Published on: 27 Dec, 2024
Updated on: 27 Dec, 2024

By Bernard Quoroll

Bernard Quoroll served as chief executive or a senior officer in six local authorities.

He says that the radical proposed changes in the English Devolution White Paper are akin to rearranging the deckchairs on the sinking Titanic and will leave England as one of the most centralised western democracies in Europe.

His insights, in three parts, are worth reading…

Understanding “Devolution” – a few things to think about…

By Bernard Quoroll

This is the fourth time during my working lifetime as a former council chief executive that governments have proposed a wholesale reorganisation of local government, although reorganisation by stealth on a more regional basis has most recently been the order of the day.

The fundamental questions – how local government is paid for and how it is to be made financially accountable – have never been addressed and have once again been passed over in this latest White Paper.
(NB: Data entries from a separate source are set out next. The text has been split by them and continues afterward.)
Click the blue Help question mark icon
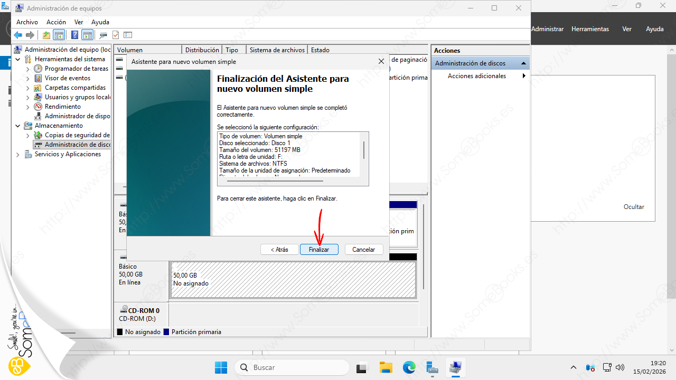tap(74, 35)
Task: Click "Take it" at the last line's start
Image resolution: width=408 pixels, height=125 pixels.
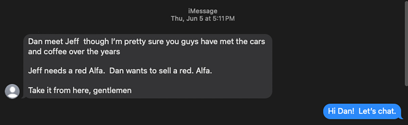Action: tap(39, 91)
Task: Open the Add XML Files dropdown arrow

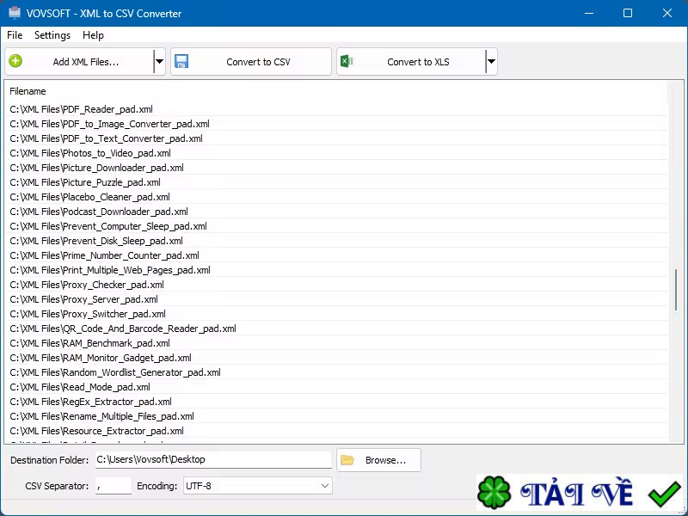Action: pyautogui.click(x=159, y=60)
Until funding and accountability are addressed, local government will continue to be the handmaiden of central government, and we will remain one of the most centralised western democracies in Europe for the simple reason that he who pays the piper calls the tune. Nor does the White Paper say anything meaningful about the impending bankruptcy of local government, itself a direct result of the previous government’s fiscal policies. Deckchairs on the Titanic comes to mind.

It is always declared forthrightly that combining councils will save money. I am not aware of any past reorganisation where that has actually been proved.

No one ever looks back. In the early 1990s, when it was proposed to unify the five districts of Buckinghamshire into a single unitary, I demonstrated that four unitary boroughs could be run more economically. Even the county finance director himself was compelled to sign off the spreadsheet showing that this was the case, even though county councils in those days employed more layers of more senior staff and paid higher salaries allowing more potential savings than there would be today.

Once you factor in the true costs of transition, disruption, redundancy payments, new offices and many other factors that politicians gloss over, the picture begins to look very different.

There are also many less quantifiable costs which never get considered. The jobs market becomes frozen. Good people start looking for safer places to work, taking their hard-won local experience elsewhere. It can take years to recover from reorganisation and some councils with proud histories of success in delivery don’t always recover.

Ideal population sizes for new unitary councils are commonly spirited out of the air. This time the figure being quoted is 500,000. This is higher than ever before because otherwise the latest narrative would not work.

There are many perfectly viable and successful councils which have much smaller populations, and which are much closer to the communities they serve. Five hundred thousand is simply huge. Depending on the geography and demography, councils of that size are invariably quite remote from the people they serve.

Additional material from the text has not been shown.